Detection of an abasic site in RNA with stem-loop DNA beacons: Application to an activity assay for Ricin Toxin A-Chain

Abstract

The catalytic ability of Ricin Toxin A-Chain (RTA) to create an abasic site in a 14-mer stem-tetraloop RNA is exploited for its detection. RTA catalyzes the hydrolysis of the N-glycosidic bond of a specific adenosine in the GAGA tetraloop of stem-loop RNA. Thus, a 14-mer stem-loop RNA substrate containing an intact “GAGA” sequence can be discriminated from the product containing an abasic “GabGA” sequence by hybridization with a 14-mer DNA stem-loop probe sequence and following the fluorescent response of the heteroduplexes. Three DNA beacon probe designs are described. Beacon 1 probe is a stem-loop structure and has a fluorophore and a quencher covalently linked to the 5′- and 3′-ends. In this format the probe–substrate heteroduplex gives a fluorescent signal while the probe–product one remains quenched. Beacon 2 is a modified version of 1 and incorporates a pyrene deoxynucleoside for recognition of the abasic site.
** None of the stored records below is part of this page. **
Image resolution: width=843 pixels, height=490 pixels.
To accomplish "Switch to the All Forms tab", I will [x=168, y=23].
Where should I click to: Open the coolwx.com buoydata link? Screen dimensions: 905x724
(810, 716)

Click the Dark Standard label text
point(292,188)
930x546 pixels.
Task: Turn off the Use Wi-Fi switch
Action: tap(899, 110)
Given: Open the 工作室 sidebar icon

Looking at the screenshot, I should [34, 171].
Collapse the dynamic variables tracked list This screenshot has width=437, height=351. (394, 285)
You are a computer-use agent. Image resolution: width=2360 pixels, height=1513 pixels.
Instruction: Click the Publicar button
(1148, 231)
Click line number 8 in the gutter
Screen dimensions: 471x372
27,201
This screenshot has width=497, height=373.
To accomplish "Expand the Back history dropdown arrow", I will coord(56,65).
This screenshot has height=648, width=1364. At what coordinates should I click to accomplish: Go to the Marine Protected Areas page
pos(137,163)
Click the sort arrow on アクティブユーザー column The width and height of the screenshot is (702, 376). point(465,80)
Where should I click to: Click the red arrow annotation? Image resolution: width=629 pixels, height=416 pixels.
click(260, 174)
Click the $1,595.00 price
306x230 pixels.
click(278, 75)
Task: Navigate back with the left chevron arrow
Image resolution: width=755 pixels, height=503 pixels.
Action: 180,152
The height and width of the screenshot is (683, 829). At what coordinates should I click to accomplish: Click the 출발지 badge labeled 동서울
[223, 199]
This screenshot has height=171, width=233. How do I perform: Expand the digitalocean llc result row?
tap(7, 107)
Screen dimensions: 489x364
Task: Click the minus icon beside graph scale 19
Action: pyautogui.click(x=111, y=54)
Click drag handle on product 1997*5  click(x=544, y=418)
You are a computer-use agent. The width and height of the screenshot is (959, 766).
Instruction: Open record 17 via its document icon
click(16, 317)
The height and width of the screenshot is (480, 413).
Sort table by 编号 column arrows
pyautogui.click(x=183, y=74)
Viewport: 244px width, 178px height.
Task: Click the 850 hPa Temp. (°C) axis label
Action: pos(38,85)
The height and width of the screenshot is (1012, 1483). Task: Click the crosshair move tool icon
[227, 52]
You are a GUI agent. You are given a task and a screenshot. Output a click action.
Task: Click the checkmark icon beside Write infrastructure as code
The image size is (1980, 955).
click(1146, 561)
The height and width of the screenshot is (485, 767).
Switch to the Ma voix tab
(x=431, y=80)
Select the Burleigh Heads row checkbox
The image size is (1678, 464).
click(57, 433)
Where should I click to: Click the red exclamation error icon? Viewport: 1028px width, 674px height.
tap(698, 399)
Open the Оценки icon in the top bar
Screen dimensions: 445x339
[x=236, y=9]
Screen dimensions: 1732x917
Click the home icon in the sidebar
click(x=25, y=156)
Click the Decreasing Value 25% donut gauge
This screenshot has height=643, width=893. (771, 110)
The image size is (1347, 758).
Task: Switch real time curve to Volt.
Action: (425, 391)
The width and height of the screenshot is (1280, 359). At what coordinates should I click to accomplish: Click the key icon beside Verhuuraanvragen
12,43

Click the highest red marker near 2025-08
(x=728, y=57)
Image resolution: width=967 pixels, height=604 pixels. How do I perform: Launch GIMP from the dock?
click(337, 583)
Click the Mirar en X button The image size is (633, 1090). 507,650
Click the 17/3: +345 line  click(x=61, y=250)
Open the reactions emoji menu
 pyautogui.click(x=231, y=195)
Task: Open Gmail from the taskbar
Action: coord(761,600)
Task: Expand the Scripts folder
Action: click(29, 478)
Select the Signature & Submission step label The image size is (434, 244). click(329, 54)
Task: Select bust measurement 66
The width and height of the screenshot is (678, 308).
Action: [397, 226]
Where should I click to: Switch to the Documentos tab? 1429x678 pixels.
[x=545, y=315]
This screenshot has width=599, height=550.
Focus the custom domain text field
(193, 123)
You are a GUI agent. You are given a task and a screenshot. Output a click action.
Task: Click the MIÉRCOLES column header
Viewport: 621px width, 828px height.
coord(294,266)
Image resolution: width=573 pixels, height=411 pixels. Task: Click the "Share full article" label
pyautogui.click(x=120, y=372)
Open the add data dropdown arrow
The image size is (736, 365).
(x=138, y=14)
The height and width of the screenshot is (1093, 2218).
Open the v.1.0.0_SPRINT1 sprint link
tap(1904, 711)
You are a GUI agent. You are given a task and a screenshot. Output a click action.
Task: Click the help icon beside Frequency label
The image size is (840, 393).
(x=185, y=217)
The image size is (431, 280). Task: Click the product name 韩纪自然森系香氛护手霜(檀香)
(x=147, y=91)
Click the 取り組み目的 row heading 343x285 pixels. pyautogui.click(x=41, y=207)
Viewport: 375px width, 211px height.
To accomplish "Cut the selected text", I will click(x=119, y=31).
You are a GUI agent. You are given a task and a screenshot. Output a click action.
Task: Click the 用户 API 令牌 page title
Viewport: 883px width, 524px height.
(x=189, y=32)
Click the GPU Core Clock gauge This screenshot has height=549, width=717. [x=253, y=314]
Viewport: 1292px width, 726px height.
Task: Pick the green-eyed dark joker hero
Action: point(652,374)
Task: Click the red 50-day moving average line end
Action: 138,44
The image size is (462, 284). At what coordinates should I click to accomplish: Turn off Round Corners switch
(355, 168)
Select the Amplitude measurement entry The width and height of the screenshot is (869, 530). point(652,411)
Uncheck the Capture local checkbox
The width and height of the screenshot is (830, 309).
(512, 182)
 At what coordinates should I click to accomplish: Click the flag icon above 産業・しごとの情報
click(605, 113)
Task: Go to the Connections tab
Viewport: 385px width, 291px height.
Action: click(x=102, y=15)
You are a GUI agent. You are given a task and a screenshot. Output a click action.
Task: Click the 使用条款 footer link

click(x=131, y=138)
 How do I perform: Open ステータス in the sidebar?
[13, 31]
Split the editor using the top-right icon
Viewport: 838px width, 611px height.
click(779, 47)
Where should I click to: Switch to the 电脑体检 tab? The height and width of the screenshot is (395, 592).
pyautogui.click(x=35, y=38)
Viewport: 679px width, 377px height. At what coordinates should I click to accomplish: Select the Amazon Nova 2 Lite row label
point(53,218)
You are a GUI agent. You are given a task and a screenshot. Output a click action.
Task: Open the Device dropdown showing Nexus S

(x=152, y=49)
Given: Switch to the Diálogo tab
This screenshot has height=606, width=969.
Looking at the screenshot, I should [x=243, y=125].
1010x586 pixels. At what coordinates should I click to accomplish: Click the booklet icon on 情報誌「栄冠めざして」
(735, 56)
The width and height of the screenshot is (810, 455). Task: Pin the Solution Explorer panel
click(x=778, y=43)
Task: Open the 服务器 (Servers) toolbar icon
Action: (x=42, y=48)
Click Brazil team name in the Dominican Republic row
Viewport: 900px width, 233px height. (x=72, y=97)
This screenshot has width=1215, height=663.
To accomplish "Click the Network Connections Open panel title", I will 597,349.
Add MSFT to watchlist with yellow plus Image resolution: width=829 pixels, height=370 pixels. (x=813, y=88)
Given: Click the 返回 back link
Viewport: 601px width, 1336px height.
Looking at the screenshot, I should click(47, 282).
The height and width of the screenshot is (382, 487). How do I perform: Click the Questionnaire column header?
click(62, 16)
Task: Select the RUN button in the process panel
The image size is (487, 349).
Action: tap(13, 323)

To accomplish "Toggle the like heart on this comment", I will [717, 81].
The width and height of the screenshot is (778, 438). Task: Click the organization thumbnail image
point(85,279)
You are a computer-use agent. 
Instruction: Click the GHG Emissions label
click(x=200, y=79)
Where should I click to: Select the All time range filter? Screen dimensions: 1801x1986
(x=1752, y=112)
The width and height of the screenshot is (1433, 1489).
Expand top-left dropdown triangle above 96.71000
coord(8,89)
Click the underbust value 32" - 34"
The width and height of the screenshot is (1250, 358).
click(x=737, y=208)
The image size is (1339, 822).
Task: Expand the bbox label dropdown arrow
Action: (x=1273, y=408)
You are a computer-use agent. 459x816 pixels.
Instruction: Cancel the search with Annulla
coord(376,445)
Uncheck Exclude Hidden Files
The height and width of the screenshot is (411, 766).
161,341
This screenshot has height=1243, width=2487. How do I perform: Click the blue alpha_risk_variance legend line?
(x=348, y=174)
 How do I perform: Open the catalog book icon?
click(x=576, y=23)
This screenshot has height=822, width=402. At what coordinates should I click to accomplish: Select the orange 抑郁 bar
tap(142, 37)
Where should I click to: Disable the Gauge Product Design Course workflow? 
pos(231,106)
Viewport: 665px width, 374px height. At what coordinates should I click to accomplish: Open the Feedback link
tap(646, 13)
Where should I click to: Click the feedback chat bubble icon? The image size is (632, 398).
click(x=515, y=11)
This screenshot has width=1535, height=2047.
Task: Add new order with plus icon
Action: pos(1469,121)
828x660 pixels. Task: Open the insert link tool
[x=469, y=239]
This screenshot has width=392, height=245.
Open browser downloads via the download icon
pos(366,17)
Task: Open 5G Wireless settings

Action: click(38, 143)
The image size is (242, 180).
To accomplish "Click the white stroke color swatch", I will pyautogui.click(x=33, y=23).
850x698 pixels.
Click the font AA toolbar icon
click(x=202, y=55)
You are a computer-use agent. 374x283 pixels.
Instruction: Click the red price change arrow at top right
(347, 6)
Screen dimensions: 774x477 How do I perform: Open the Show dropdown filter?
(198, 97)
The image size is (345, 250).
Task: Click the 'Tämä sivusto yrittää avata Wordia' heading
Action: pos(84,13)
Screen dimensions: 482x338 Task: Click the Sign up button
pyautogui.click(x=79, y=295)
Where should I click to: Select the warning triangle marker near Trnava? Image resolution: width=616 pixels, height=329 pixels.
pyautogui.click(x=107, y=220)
In this format both the substrate and product heteroduplexes give a fluorescent response. Beacon 3 utilizes a design where the fluorophore is on the substrate RNA sequence at its 5′-end while the quencher is on the probe DNA sequence at its 3′-end. In this format the fluorescence of the substrate–probe heteroduplex is quenched while that of the product–probe one is enhanced. The lower limit of detection with beacons is 14 ng/mL of RTA.